Project description:Aldehydes in cigarette smoke (CS) impair mitochondrial function and reduce ciliary beat frequency (CBF), leading to diminished mucociliary clearance (MCC). However, the effects of aldehyde e-cigarette flavorings on CBF are unknown. The purpose of this study was to investigate whether cinnamaldehyde, a flavoring agent commonly used in e-cigarettes, disrupts mitochondrial function and impairs CBF on well-differentiated human bronchial epithelial (hBE) cells. To this end, hBE cells were exposed to diluted cinnamon-flavored e-liquids and vaped aerosol and assessed for changes in CBF. hBE cells were subsequently exposed to various concentrations of cinnamaldehyde to establish a dose-response relationship for effects on CBF. Changes in mitochondrial oxidative phosphorylation and glycolysis were evaluated by Seahorse Extracellular Flux Analyzer, and adenine nucleotide levels were quantified by HPLC. Both cinnamaldehyde-containing e-liquid and vaped aerosol rapidly yet transiently suppressed CBF, and exposure to cinnamaldehyde alone recapitulated this effect.
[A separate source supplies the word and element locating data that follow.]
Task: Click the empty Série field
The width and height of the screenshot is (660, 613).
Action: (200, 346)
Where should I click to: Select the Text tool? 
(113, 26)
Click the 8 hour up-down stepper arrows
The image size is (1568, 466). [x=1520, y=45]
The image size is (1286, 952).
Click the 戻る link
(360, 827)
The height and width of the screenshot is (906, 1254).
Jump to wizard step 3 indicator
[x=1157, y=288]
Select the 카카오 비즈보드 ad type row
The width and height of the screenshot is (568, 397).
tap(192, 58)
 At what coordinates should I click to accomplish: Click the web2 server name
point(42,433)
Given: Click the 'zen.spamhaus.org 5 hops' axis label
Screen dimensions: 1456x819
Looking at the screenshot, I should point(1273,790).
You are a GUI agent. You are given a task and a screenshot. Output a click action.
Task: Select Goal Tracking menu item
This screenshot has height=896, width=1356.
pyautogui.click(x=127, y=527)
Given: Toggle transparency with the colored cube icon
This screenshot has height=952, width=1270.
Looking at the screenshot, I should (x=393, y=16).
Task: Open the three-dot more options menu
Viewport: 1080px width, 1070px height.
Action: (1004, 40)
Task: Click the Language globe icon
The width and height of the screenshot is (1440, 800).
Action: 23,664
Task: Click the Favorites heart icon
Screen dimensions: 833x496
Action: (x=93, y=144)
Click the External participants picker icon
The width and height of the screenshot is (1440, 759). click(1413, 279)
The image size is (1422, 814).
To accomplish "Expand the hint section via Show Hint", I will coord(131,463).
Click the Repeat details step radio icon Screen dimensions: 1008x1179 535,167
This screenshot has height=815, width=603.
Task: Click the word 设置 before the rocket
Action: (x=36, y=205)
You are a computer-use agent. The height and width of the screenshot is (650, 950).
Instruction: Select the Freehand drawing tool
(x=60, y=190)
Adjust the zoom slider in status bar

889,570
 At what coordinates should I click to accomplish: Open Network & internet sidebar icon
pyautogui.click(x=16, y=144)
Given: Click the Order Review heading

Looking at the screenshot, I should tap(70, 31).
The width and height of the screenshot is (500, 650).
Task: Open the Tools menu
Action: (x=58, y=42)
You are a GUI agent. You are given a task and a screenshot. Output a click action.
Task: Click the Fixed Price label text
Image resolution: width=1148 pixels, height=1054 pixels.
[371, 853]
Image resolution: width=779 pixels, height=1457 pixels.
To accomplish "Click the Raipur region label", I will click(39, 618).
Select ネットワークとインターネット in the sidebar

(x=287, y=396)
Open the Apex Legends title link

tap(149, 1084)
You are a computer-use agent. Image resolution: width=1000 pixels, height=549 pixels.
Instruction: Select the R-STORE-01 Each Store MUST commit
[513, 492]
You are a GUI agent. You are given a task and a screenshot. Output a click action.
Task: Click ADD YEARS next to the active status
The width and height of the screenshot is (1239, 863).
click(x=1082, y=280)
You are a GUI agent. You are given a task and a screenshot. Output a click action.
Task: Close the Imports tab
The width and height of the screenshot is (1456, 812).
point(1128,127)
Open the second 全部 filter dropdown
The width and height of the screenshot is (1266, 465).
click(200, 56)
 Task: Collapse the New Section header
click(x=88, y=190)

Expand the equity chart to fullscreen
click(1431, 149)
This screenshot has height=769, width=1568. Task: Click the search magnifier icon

Cinnamaldehyde impaired mitochondrial respiration and glycolysis in a dose-dependent manner, and intracellular ATP levels were significantly but temporarily reduced following exposure. Addition of nicotine had no effect on the cinnamaldehyde-induced suppression of CBF or mitochondrial function. These data indicate that cinnamaldehyde rapidly disrupts mitochondrial function, inhibits bioenergetic processes, and reduces ATP levels, which correlates with impaired CBF. Because normal ciliary motility and MCC are essential respiratory defenses, inhalation of cinnamaldehyde may increase the risk of respiratory infections in e-cigarette users.